Page:
* * *

Intel FOVEROS 3D Packaging

Moore’s Law said that we could double the number of transistors on an integrated circuit every two years. But there were a lot of variables in that equation. For example, the industry has always assumed that an “integrated circuit” was a single, 2D monolithic silicon chip. But Moore’s Law didn’t make that distinction. It also didn’t specify an area for the silicon chip, meaning the “more transistors” could be crammed onto larger chips without breaking the rules of the game. And, for decades, engineers have wondered about breaking down the third wall, and stacking circuits vertically. If we could do that (we reasoned) our transistor density would expand by the cube of any improvements in feature size, rather than just the square.

Ah, but physics and math are harsh mistresses. As chips grow larger and denser, the probability of failures that affect yield increases dramatically. And, since heat is generated by every toggling transistor and needs somewhere to go, stacking die has always been extremely problematic from a thermal perspective. Like jetpacks and teleportation, our visions of huge 3D ICs were confined to the realm of sci-fi and fantasy. Of course, we’ve all seen the limited case of stacked memory die, but the true challenge of stacking arbitrary heterogeneous functional elements into one device has gone unanswered.

Until now.

Intel has announced a new technology called FOVEROS, which is the closest thing yet to the idealized vision of a true 3D IC. And, as a demonstration vehicle, they’ve built an entire multi-processor computer in a package smaller than a dime. Of course, typing on that tiny keyboard will take some nimble fingers… (just kidding).

The first we heard of FOVEROS was at Intel’s Architecture Day last month. https://www.eejournal.com/article/intels-grand-vision/ FOVEROS – which one Intel spokesperson told us is a Greek word meaning “Awesome,” is a brand for a suite of packaging technologies that allows stacking of disparate die. Intel uses an active interposer which, unlike a typical passive silicon interposer, can contain active parts of the system. Now, Intel can combine chiplets based on different process technologies, each optimized for the task. By picking the best transistor for each function – CPU, IO, FPGA, RF, GPU, etc – the system can be optimized, and we’re not stuck trying to get major blocks of the system to perform well with a process not well suited to the function.

Additionally, by stacking chiplets vertically (rather than horizontally as with a typical passive silicon interposer), Intel is able to get around a major bottleneck in high-performance system-in-package design – memory proximity. In addition to the the through-silicon vias (TSVs) and traces that connect power and data to the attached chiplets found on a passive interposer, the FOVEROS active interposer in the example Intel showed contains the platform controller hub (PCH) that manages IO for the system. We could think of it as a PCH with attachment vias that allow system components to be bonded directly on top.

At Architecture Day, Intel had a demo design built with FOVEROS fired up and working. It was an x86 design combining a large Sunny Cove X86 core with four smaller Atom cores, all on one 10nm device, to form a hybrid x86 CPU (similar to ARM’s big.LITTLE.) The block diagram showed one Sunny Cove core with 0.5 MB of private medium-level cache, and four Atom cores with a shared 1.5 MB L2 cache,. Then there is an “Uncore” that contains 4MB of last-level cache, a quad-channel 4×16-bit memory controller supporting LPDDR4, a Gen11 graphics controller, a Gen 11.5 display controller, an imaging IPU, and MIPI with DisplayPort 1.4. On top of that was package-on-package (PoP) memory. The whole setup is in a package smaller than a dime,

Intel says that this is a real product, originally built at the request of a customer who asked for a device (for mobile use we assume?) that combined this kind of performance with 2 mW standby power. The SoP will apparently also be sold to the general market.

* * *

Data excerpt:
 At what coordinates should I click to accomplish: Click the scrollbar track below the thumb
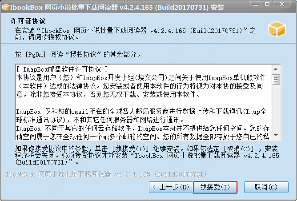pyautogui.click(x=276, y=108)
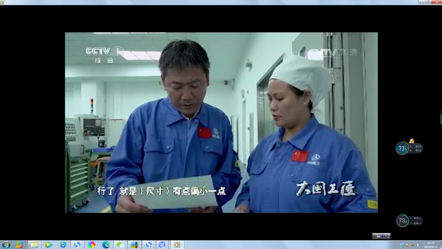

* * *

Your tasks:
A. Answer these questions from the FOVEROS article, one per line:
(i) According to one Intel spokesperson, what does the Greek word FOVEROS mean?
(ii) How much last-level cache does the "Uncore" in the demo design contain?
(iii) What standby power did the customer ask for in the device?
B. Carry on writing the FOVEROS article, picking up after its final sentence.

Answer set:
A.
(i) "Awesome"
(ii) 4MB
(iii) 2 mW

B.
Packaging technology such as FOVEROS casts Moore’s Law in a whole new light. It opens up a wide gamut of applications where we can get much better performance, cost, and power consumption using approaches other than just “shrink it again, Sam.” With the daunting challenges posed by reaching the single-digit nanometer nodes, there are many system functions that simply do not make economic sense to fabricate on these exotic technologies. Further, at any process scale, there are variables that can optimize for power, density, performance, etc. Memory, logic, analog, RF, and IO (just to name some examples) all would be happier with different process recipes. Even within the logic parts of the design, components of the system that have large duty cycles can be optimized for power consumption, while short-duty performance-critical sections can have the dial turned toward maximizing frequency.

Of course, Intel just happened to come out with the FOVEROS announcement when they are woefully late on their 10nm schedules and clearly on a mission to explain that process node isn’t as important as we in the press make it out to be. You can make of that what you want. For our part, we think that advanced packaging technologies like FOVEROS have spectacular potential, and they are probably currently limited more by the lack of a robust ecosystem for designing with them (ready availability of a large selection of chiplets that are compatible within the same packaging ecosystem, and design tools that are centered around the idea of package-level system integration).

Working out that ecosystem will be an industry-wide task, and it will undoubtedly involve proprietary infighting and roadblocks, with the various big players trying to be the one that “owns” the final integration process. But it will be interesting to watch, and to see if the popular focus shifts slowly away from Moore’s Law related metrics (how many nm are you shipping today?) to more relevant measures of merit – cost, performance, power, reliability, and form factor for an entire system.